Data mining (sometimes called data or knowledge discovery) is the process of analyzing data from different perspectives and summarizing it into useful information. As the term suggests, the data is mined or queried for insight. For example, retailers use data mining techniques to do basket analysis (customers who bought this also bought that) and to further understand what other factors influence a purchase.
Traditionally, data mining has consisted of analysts generating questions to feed to a database in the hope of finding an answer. This could be something like asking the data belonging to a clothing retailer, “Are customers buying Hawaiian shirts in Atlanta?” Sounds very applicable, especially when it comes to the hype around Big Data, doesn’t it?
Applicable, yes. Effective? Not so much.
Given today’s explosion of “Big Data,” companies need more advanced methods for leveraging their data – methods that don’t rely solely on tribal knowledge, personal experience or best guesses. What’s needed are new technologies and purpose-built solutions that reveal questions to answers no one even knew to ask.
That leads me to the three main reasons why traditional data mining methods are going the way of the dodo:
- The current volume of data is unprecedented. In fact, 15 of 17 sectors in the U.S. have more data stored per company than the entire U.S. Library of Congress. According to IDC, in 2015, an estimated 7.9 zettabytes of data will be produced and replicated – the equivalent of 18 million libraries of congress. With these massive data sets, it’s close to impossible to figure out what to query? The number of queries exponentially explodes with the number of data elements. Should I query about customers buying shirts in Atlanta? Or in summer? Or in summer with a coke? Or with a hot dog?…the list is endless. As one my customers said – “I do not know what questions to ask. Therein is the limitation!” The breadth and depth of this “big” data makes querying seem like trying to strike oil while digging with a toothpick.
- Added to volume is velocity of the data. The data is piling up faster and faster. A company encounters a continuous stream of real-time data – social media updates, customer feedback, sales figures, financial data, supply chain data, product quality data, product monitoring data and on and on and on. There’s simply not enough time to manually query the data – it’s like a physician trying to diagnose thousands of patients at the same time.

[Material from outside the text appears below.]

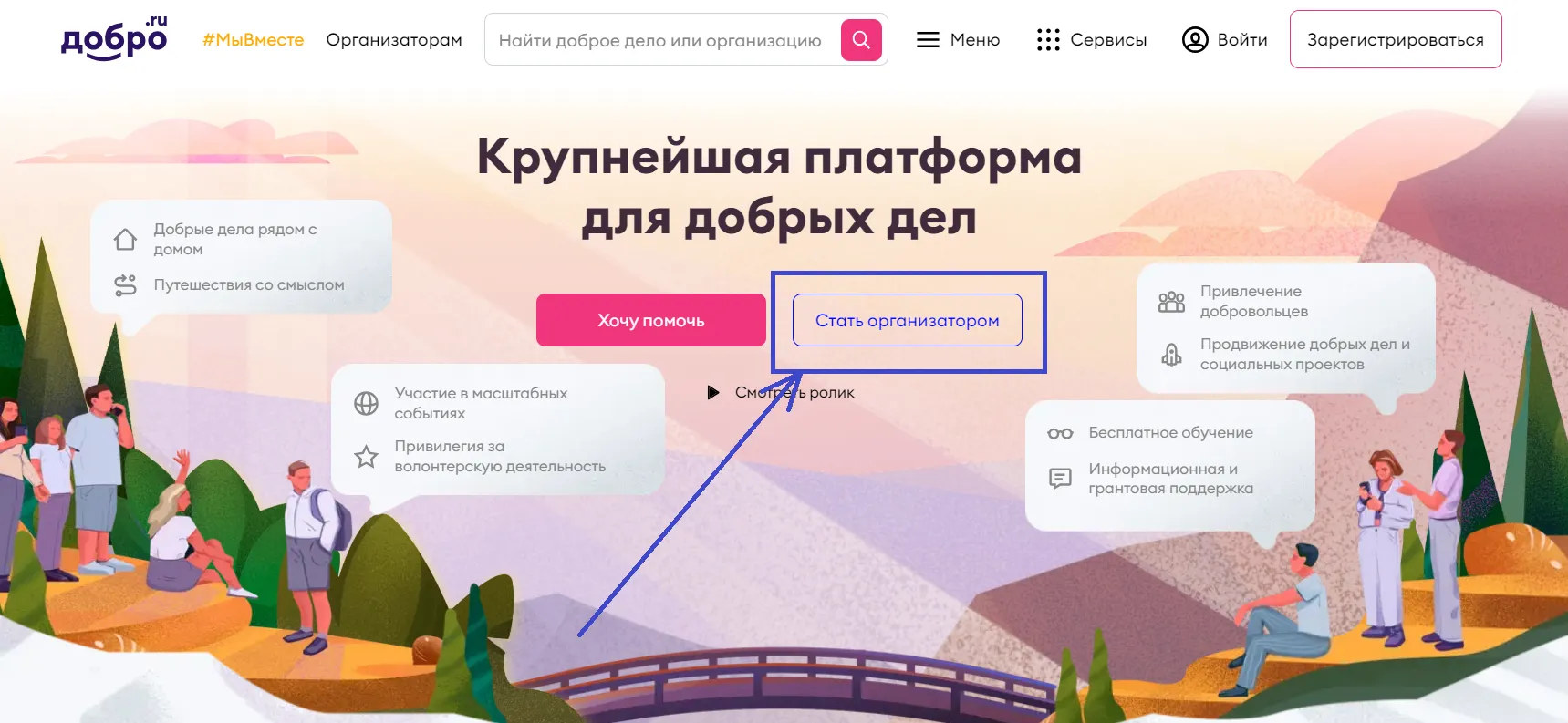Click the user profile icon beside Войти
Viewport: 1568px width, 723px height.
coord(1195,40)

The data must constantly inform the end-user – ie. diagnose itself and recommend a treatment – for it to be of any strategic value.
- As I’ve already discussed, conventional data mining techniques are driven by the analyst – or group of people – tasked with coming up with a hypothesis, which is subjective and vulnerable to personal bias and human error. Given the amount of information that’s out there, asking the right question every time is becoming more and more of a challenge because even the smartest, most experienced analysts “don’t know what they don’t know.” Querying methods are seriously biased by what the analyst thinks to ask. Again, going to back to the striking oil analogy, if the analyst thinks there is oil under a certain rock, that is the only place he will dig. He could be sitting on a gold mine 50 feet away, but he’d completely miss it.
Data mining is limited to manual endeavors – why limit company success to antiquated methods that by design fail to leverage the data for all it’s worth? It’s time to usher in new methods – new technologies – for transforming the enterprise from reactive – based on guesstimates, hunches, and flawed insight – to proactive – based on data-driven, actionable insight.